Our research in spintronics is aimed at understanding the basic steps needed for spin-based information storage and processing. In spintronics devices, the spin degree of freedom provides functionality in addition to the charge of the electron. We are constructing devices made from ferromagnetic metals combined with semiconductors and are investigating the injection of spin-polarized charges, as well as the transport, manipulation and detection of spin. In addition, the aspect of spin coherence is investigated for possible quantum information processing devices.


Our devices are made of inorganic semiconductors, semiconductor quantum structures, and organic materials. Planar and layered structures are fabricated and measured using in-plane transport as well as tunneling across heterostructures.

Spin injection

Spin injection from a ferromagnetic metal into a semiconductor can be achieved by electrical transport across a tunneling barrier or a Schottky contact. The role of a tunneling barrier is twofold.

1. It serves as a buffer layer and hence prevents chemical reactions between metal and semiconductor layers.

2. It provides a means to match energy levels for efficient spin-injection efficiency.

Studies of spin-injection from the ferromagnetic tip of a scanning tunneling microscope allows us to spatially and energetically resolve the injection efficiency. An alternative approach to spin injection is to use optical selection rules, which relate the helicity of photons with the spin-orientation of conductance-band electrons.


For device operation, spin has to be transported between two contacts without losing its polarization.

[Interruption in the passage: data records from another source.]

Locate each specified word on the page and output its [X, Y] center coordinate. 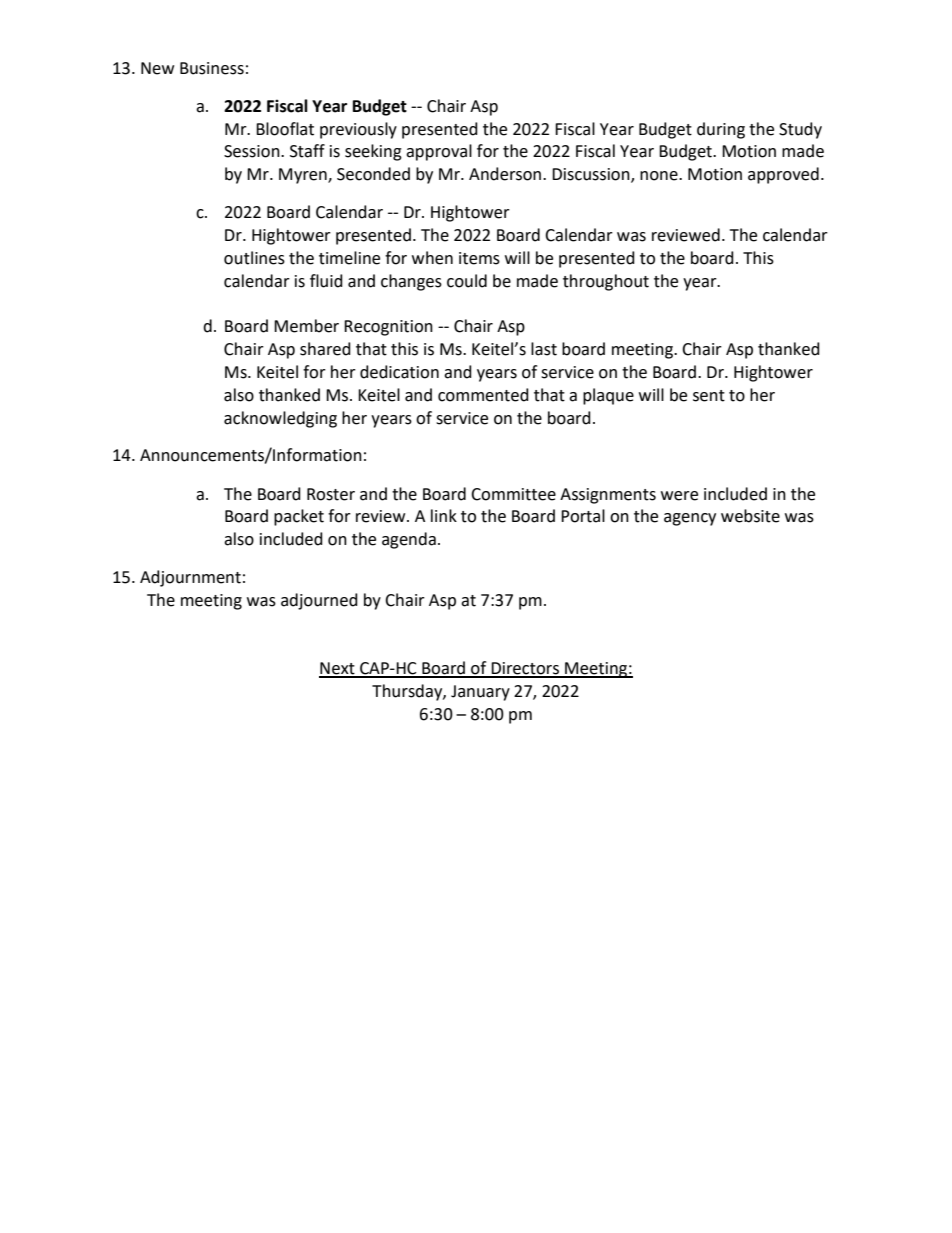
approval [439, 152]
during [721, 130]
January [480, 693]
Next [338, 669]
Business [212, 68]
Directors [525, 669]
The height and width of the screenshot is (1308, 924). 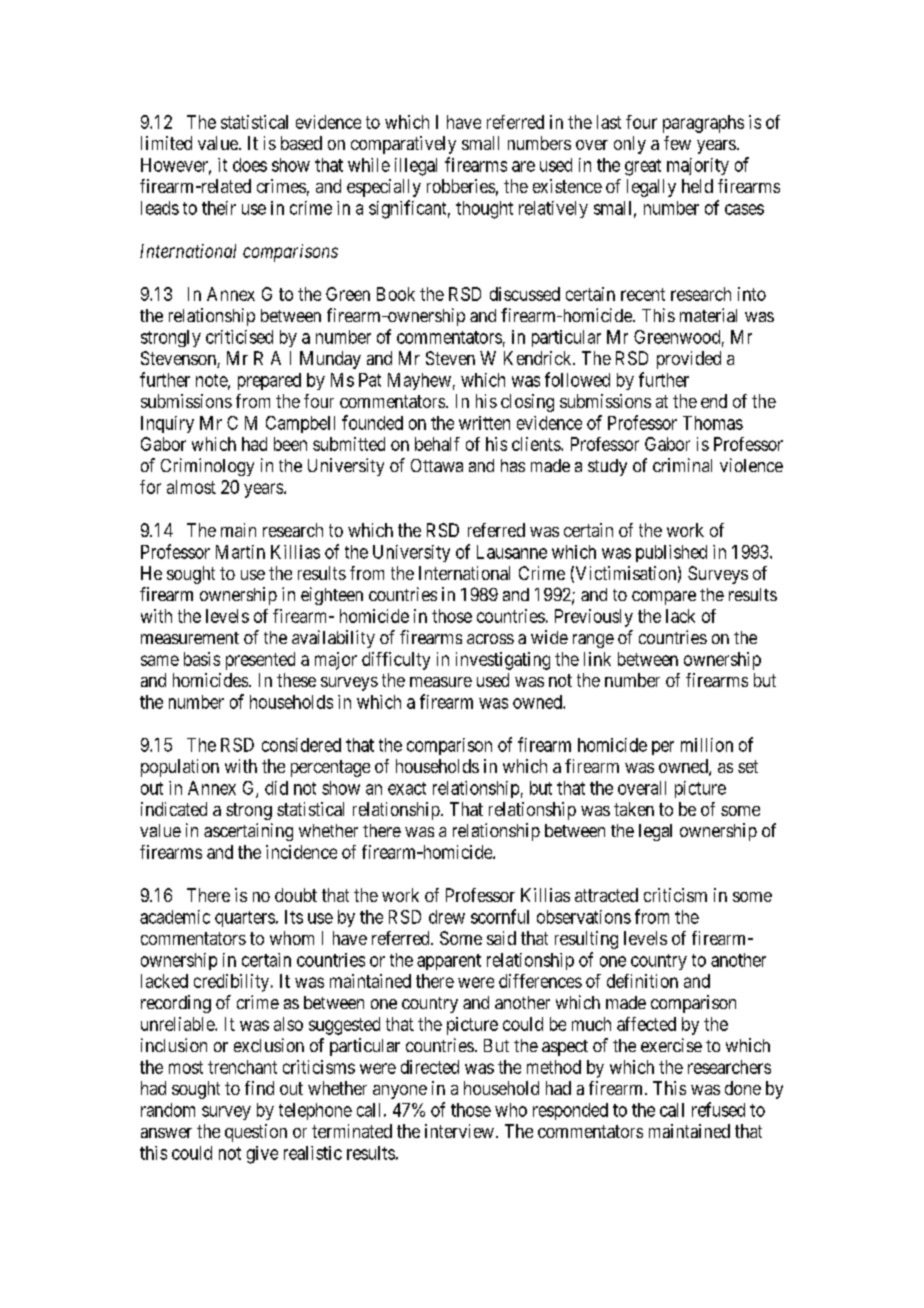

With this respect, the coherence time and the related spin coherence length are relevant.


Typically, spin is manipulated by exposing it to a magnetic field. Magnetic fields can be generated and controlled externally or in the device itself in the form of an effective magnetic field originating from hyperfine interaction with polarized nuclei, effective g-factors or spin-orbit interaction (Dresselhaus and Rashba fields).


Various techniques are used to detect spin-polarized charge carriers. Owing to optical selection rules, the electroluminescence is polarized according to the spin-polarization of the recombining charges. Kerr and Faraday rotation measurements on semiconductors allow detecting spin polarization with sub-picosecond time resolution. Ultimately, device operation has to rely on electrical detection of spin polarization using spin-filtering at the interface to a ferromagnetic metal.